_WHAT YOU WILL DO_
Return each line below that contains the word "dropdown". Case matters.

* Start STORED RECORDS *

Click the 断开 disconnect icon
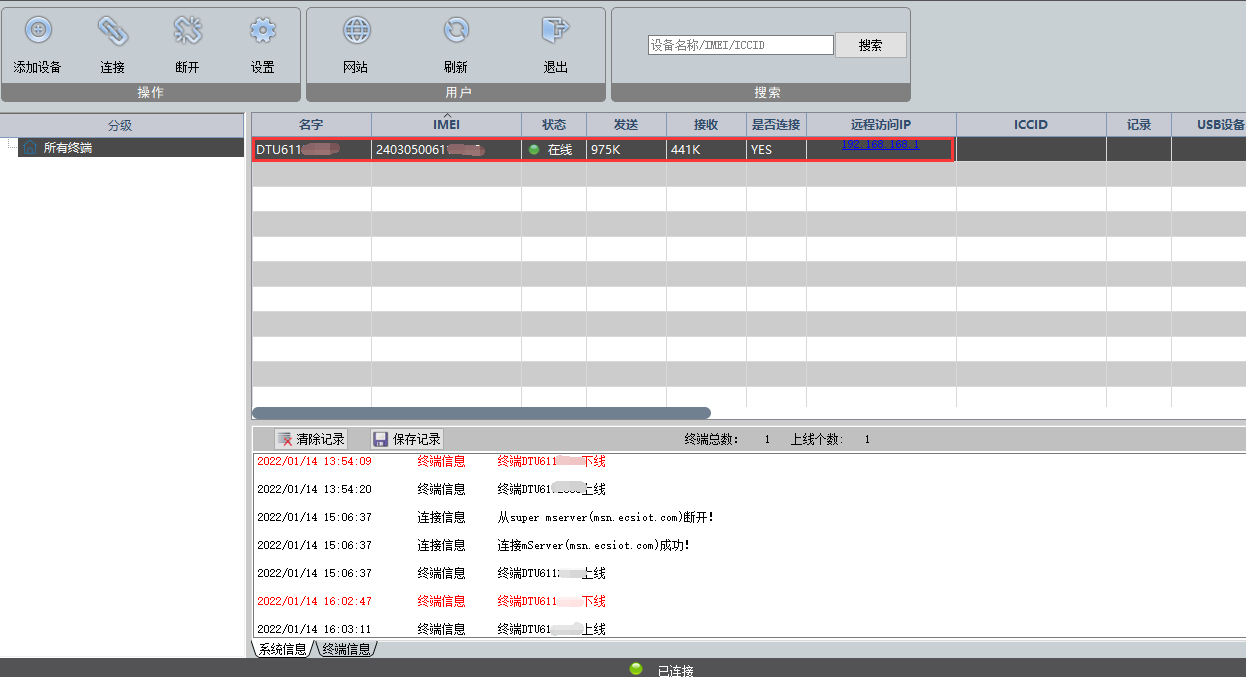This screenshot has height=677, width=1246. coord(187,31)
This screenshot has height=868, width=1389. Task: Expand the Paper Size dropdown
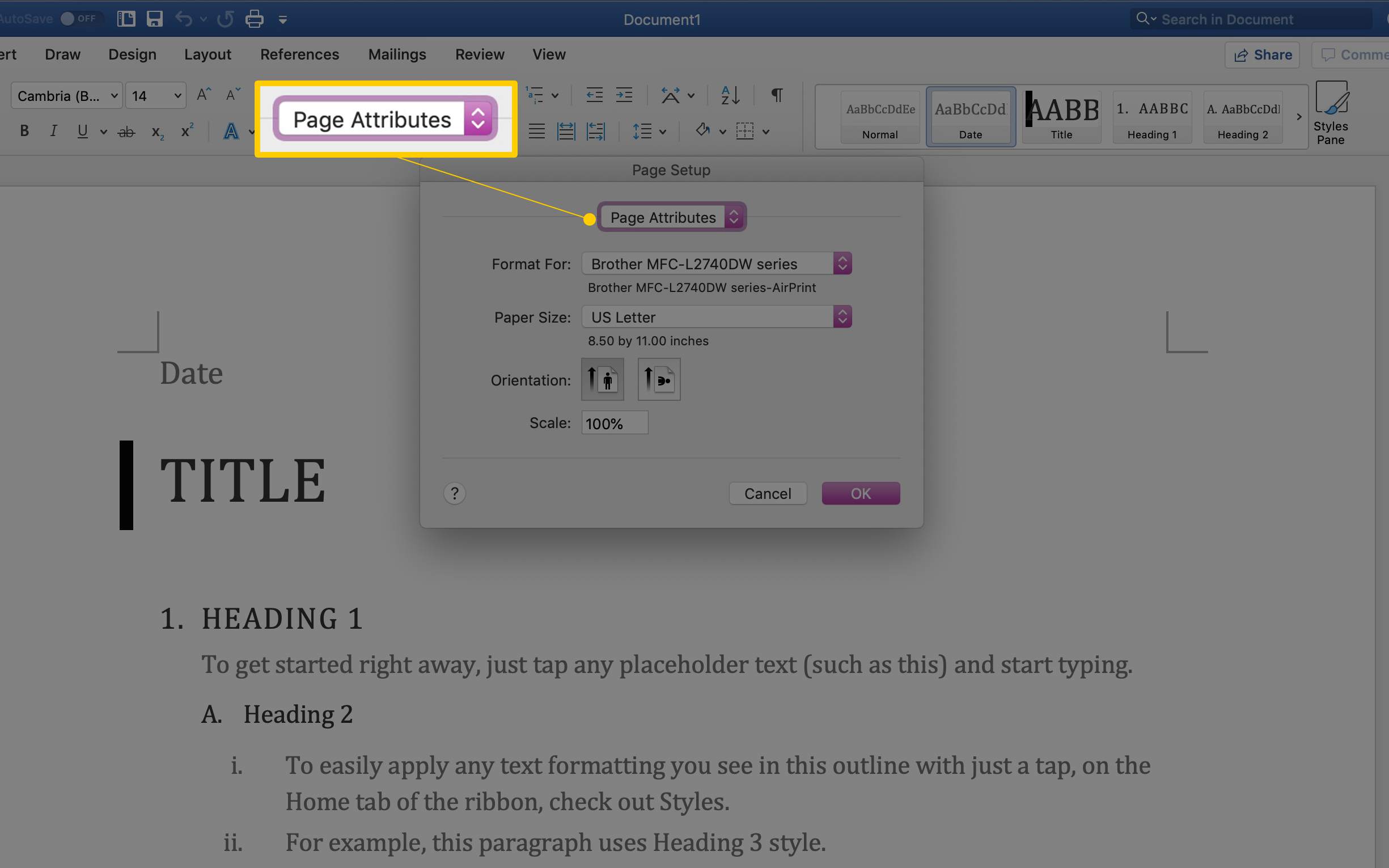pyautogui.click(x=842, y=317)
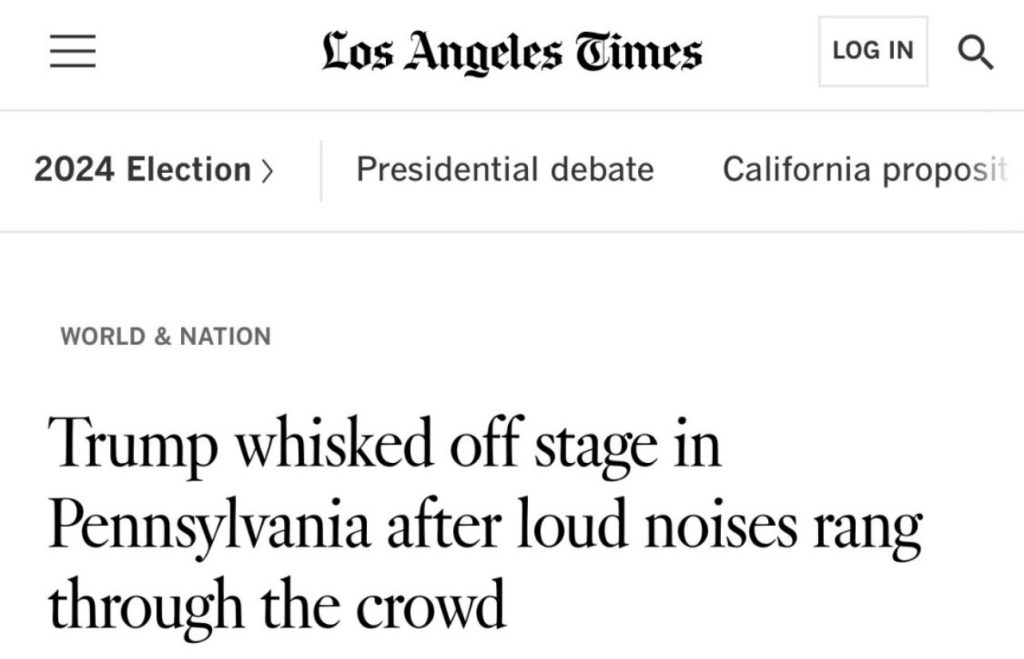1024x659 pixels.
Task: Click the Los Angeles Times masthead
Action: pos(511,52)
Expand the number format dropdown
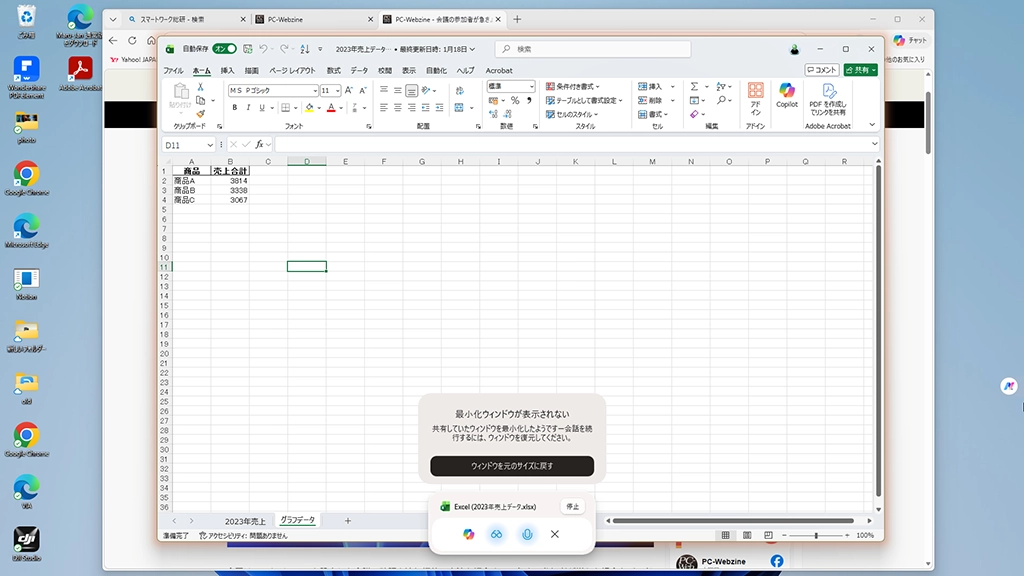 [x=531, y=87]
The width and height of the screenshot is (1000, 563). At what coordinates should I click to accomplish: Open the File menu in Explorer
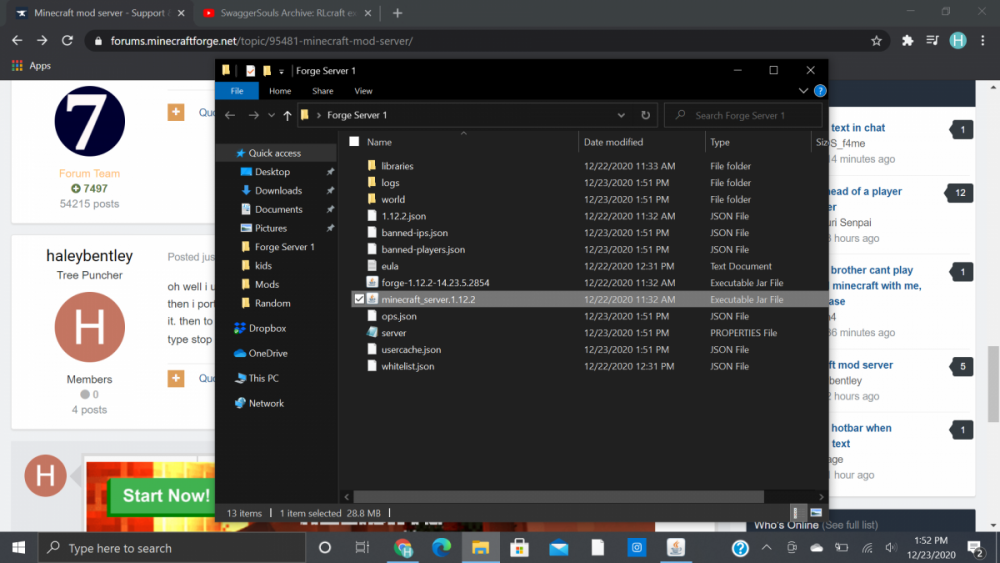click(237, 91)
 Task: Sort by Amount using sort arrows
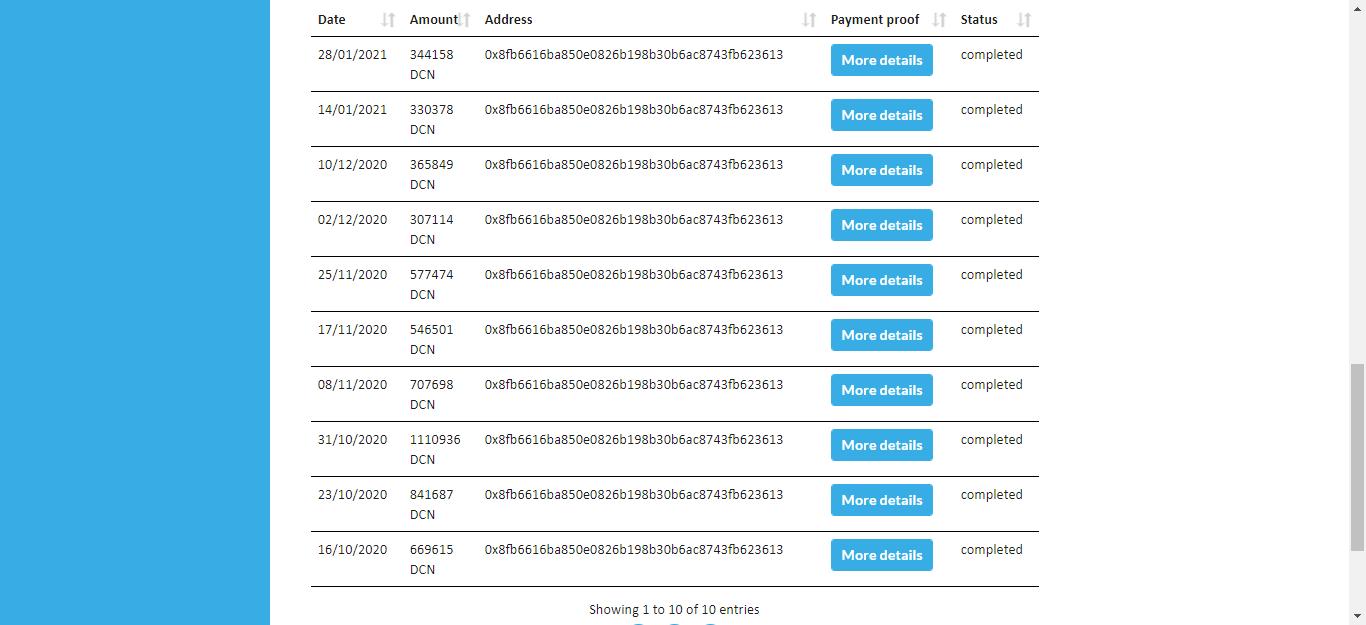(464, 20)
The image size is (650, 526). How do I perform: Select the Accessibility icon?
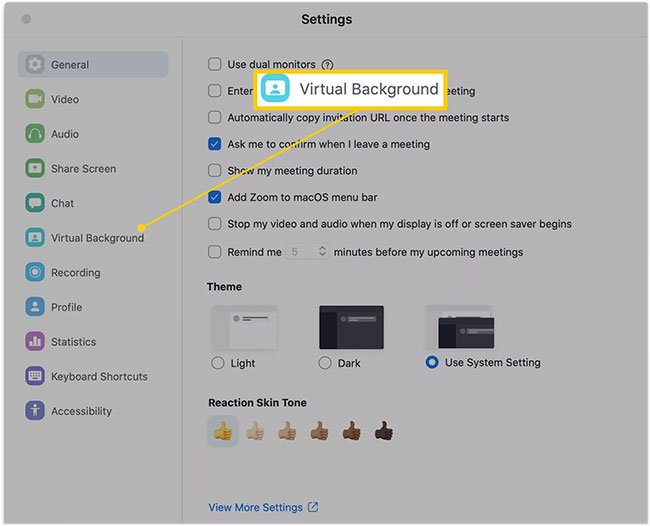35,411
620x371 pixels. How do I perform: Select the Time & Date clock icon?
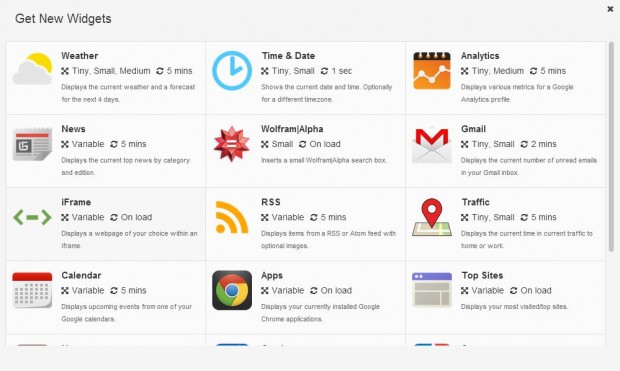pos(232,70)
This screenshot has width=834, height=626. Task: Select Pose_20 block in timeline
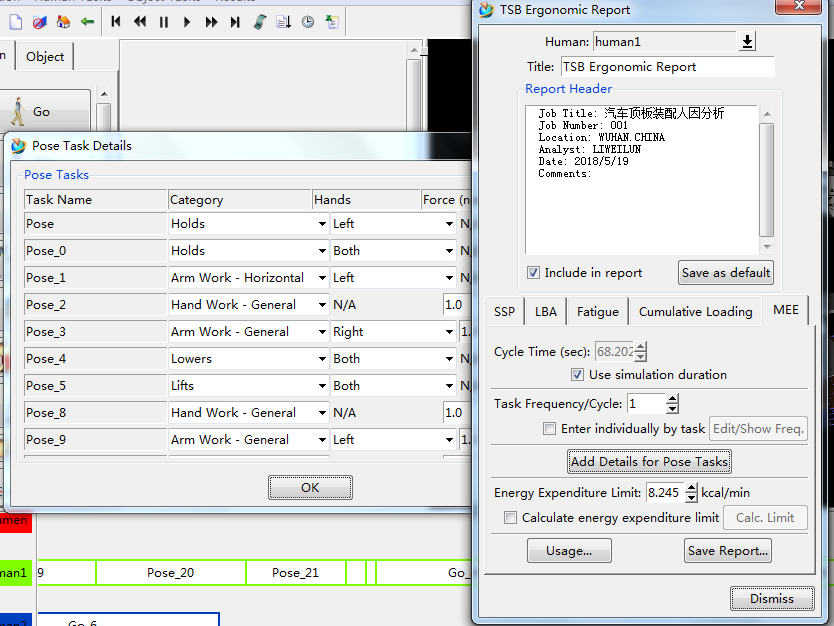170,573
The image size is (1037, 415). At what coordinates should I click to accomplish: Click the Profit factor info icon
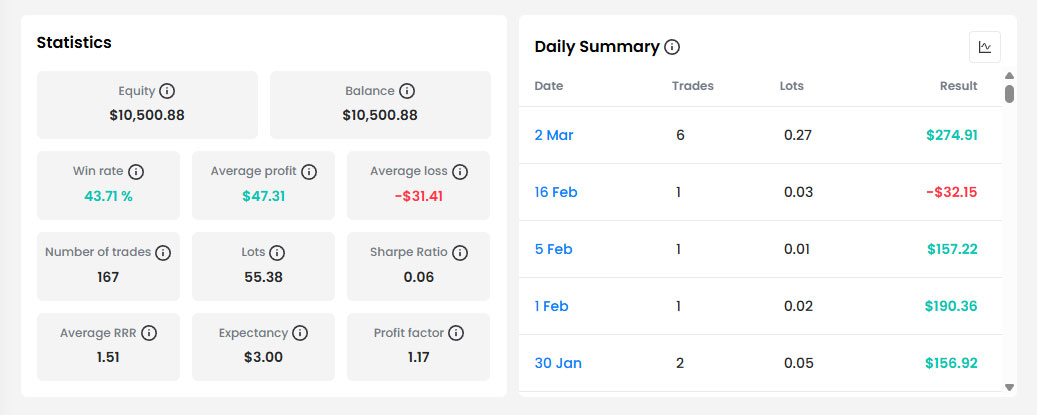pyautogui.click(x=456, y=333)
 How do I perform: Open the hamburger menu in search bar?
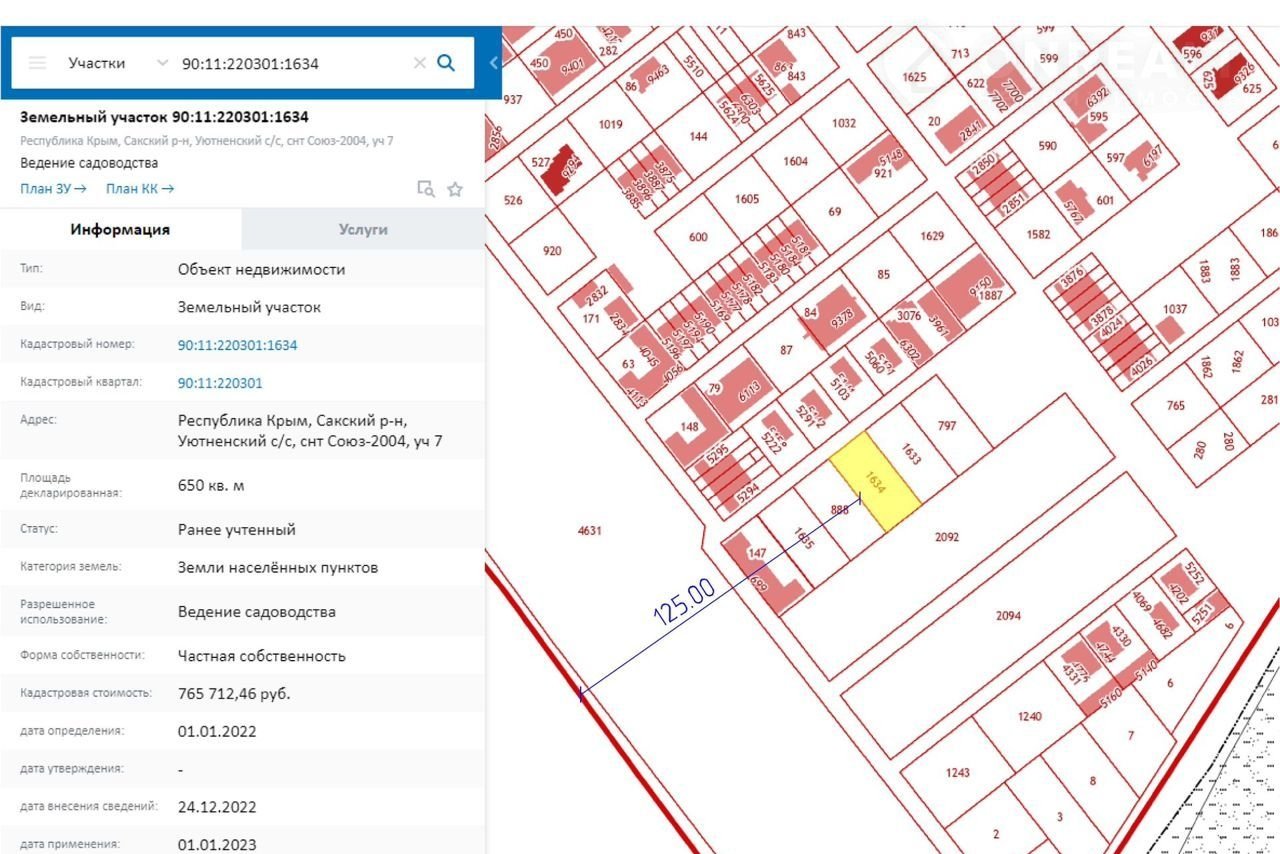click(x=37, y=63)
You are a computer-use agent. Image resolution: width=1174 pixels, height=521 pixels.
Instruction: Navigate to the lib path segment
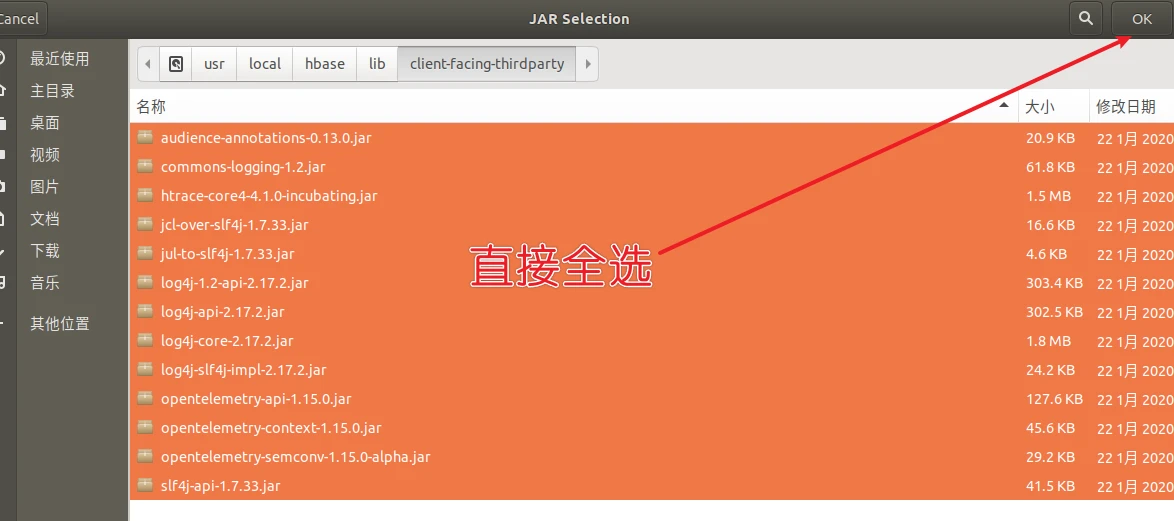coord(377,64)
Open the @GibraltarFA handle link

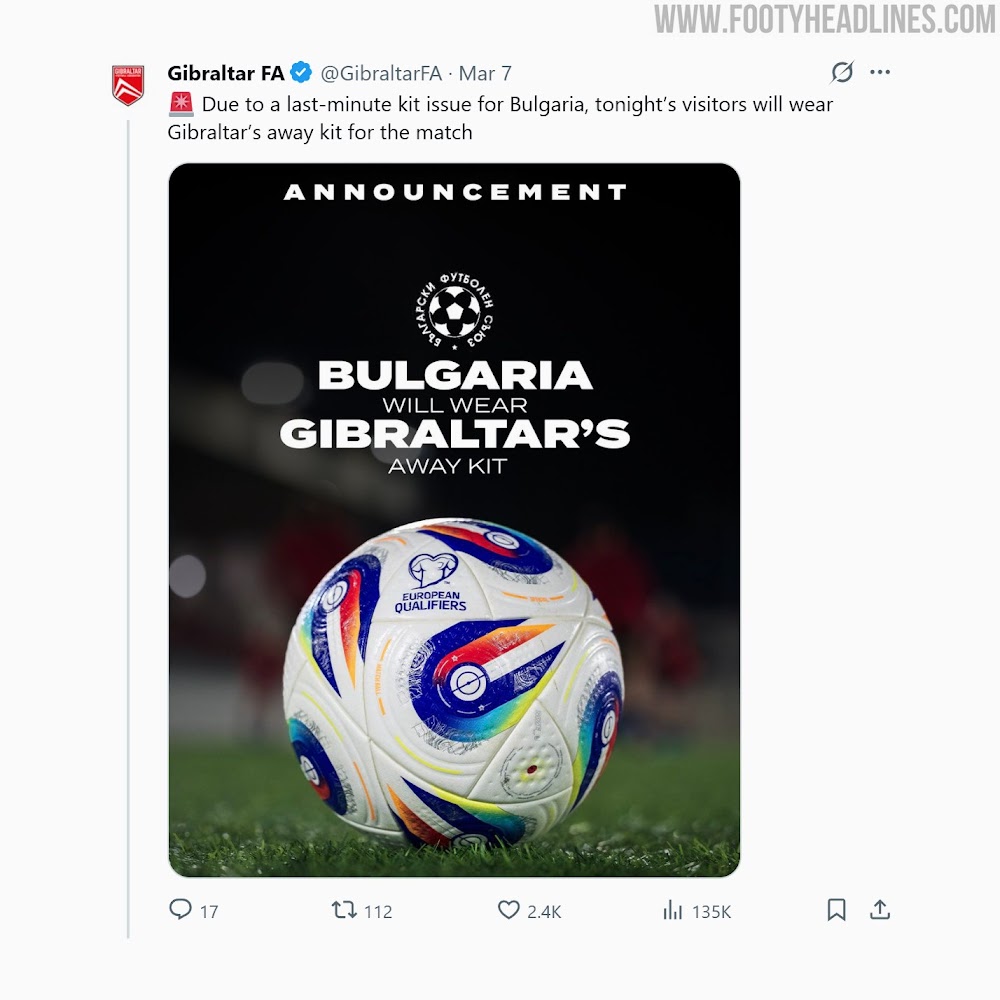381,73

* End STORED RECORDS *

_WORKED ANSWER_
This screenshot has height=868, width=1389. Task: Expand the Paper Size dropdown
Expand the number format dropdown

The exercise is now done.